"If I'm honest, I always compare the worst parts of myself to the best parts of others," my friend, Wendy, said during Bible study years ago. She spoke this profound statement with such humility that I almost didn't glean the pure wisdom it offered. With time its words penetrated the deepest parts of my soul. Wendy shared about comparing the not-so-pleasant aspects of her inner life to the pristine perception she had of other people. Of course, those compared won the competition they didn't even know they were part of. I remember Wendy's words because she brought a voice to the game I played without even being aware of it.
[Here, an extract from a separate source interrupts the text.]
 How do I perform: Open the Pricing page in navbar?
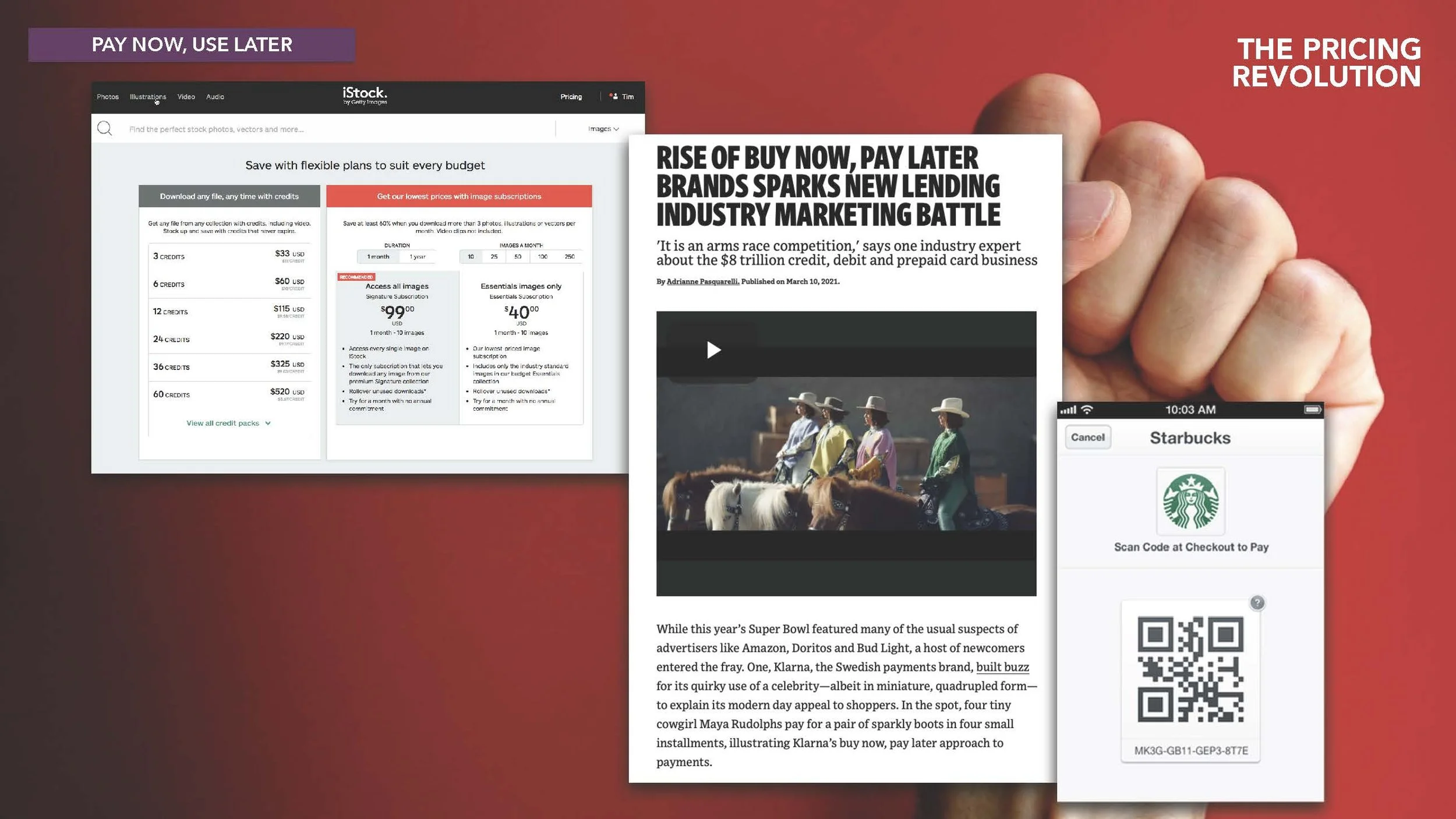(x=571, y=97)
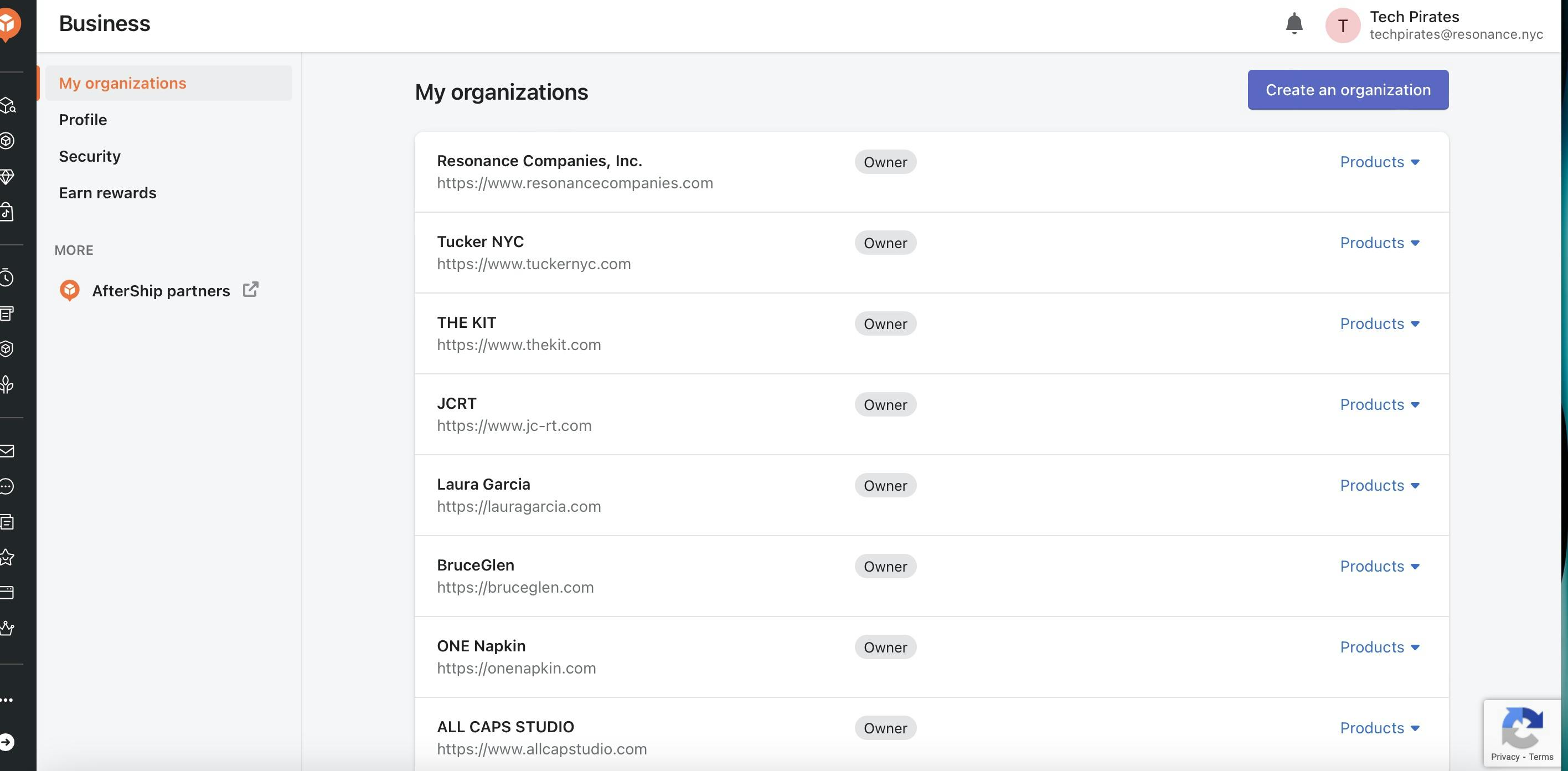Image resolution: width=1568 pixels, height=771 pixels.
Task: Open the AfterShip partners external link
Action: 161,290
The game goes further than that, though. The deck is shuffled and the cards are dealt when we get together with our girlfriends. As the conversation turns to things our husbands do, we begin looking at our hand, trying to decide if what they're saying trumps what, or who, we have.
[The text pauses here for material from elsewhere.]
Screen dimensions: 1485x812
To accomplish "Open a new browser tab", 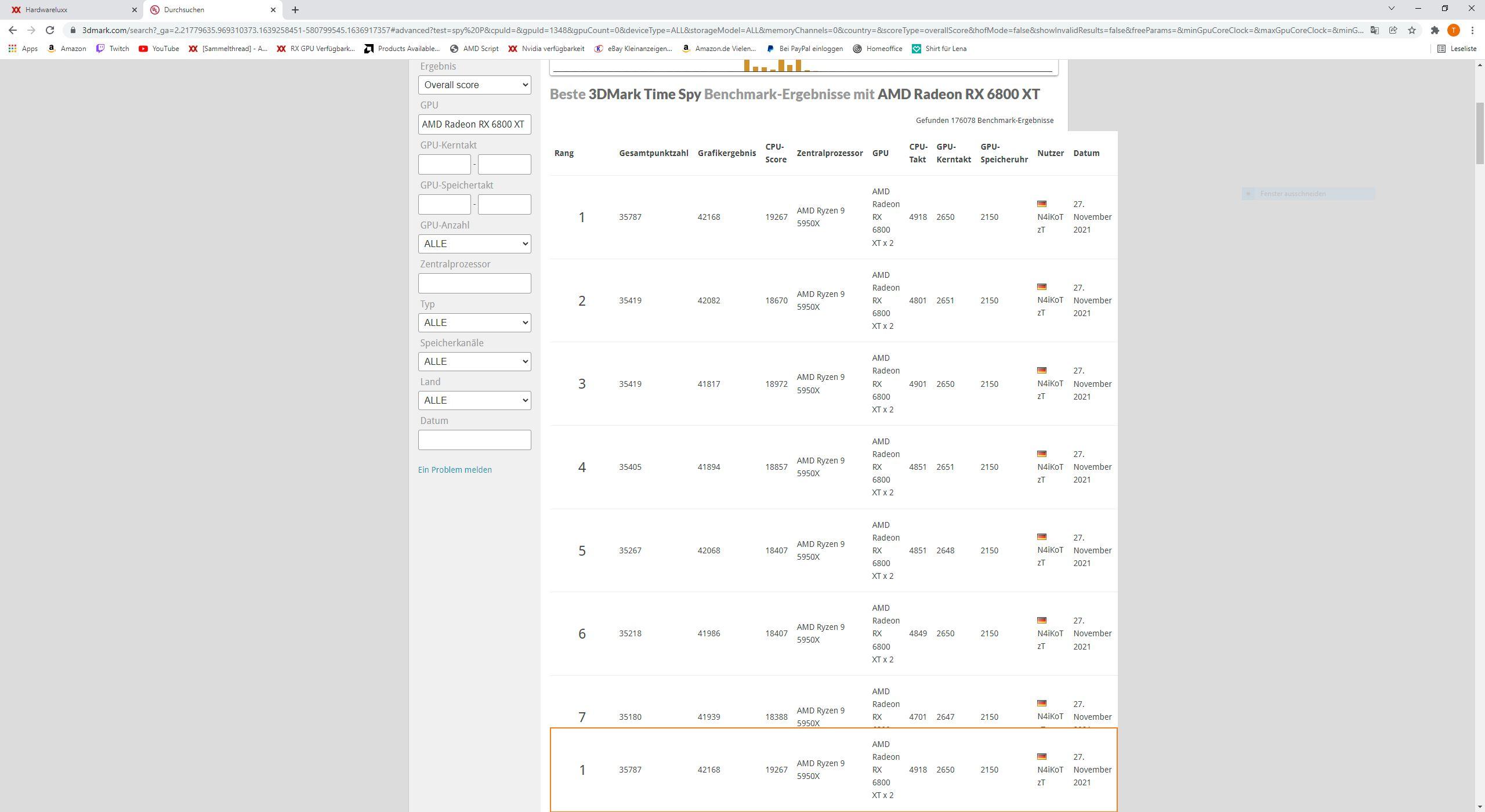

"I can't believe Roger put my dry-clean-only blouse in the wash," Judy complains, while everyone else thinks, Roger helps with the laundry? I sure wish my husband did, even if he ruined a few shirts here and there. Without a spoken word, a winner—and therefore a loser—is declared.
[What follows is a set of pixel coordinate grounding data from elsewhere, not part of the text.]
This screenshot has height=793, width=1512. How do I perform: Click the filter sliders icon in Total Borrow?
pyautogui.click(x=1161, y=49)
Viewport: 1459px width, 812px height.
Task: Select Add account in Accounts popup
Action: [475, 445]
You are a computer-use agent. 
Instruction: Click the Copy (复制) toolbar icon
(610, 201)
The problem with this game is that when the other women get home, they often become agitated with their husbands.
"What did I do?" one husband inquires after his wife, Mary, snaps at him.
"Nothing," she retorts, meaning, "You do nothing." And then she secretly adds in a whisper so quiet she convinces herself that she didn't even think it, "If only you were more like Roger." The irony is Judy is talking to Roger, except she's wishing he were more like Mary's husband.
Determining the winners . . . and the losers
In a day when kids play games where everyone comes out a winner, we find ourselves succumbing to one in which no one wins: the one of comparisons. John Hamel said, "Comparison leads to pride or intimidation." This is true even in our marriages. When we compare our spouse to someone else, we walk away proud of our husband if we decide he is the winner . . . or intimidated, frustrated, and upset if we don't.
Our spouse can feel intimidated if we nominate someone else as the winner. He might not even know we played a game or that he lost, but he'll feel the result all the same. If we aren't careful, we start treating him with contempt and disdain as we wish the parts of him we see behind closed windows were more like the pristine exterior of a friend's spouse.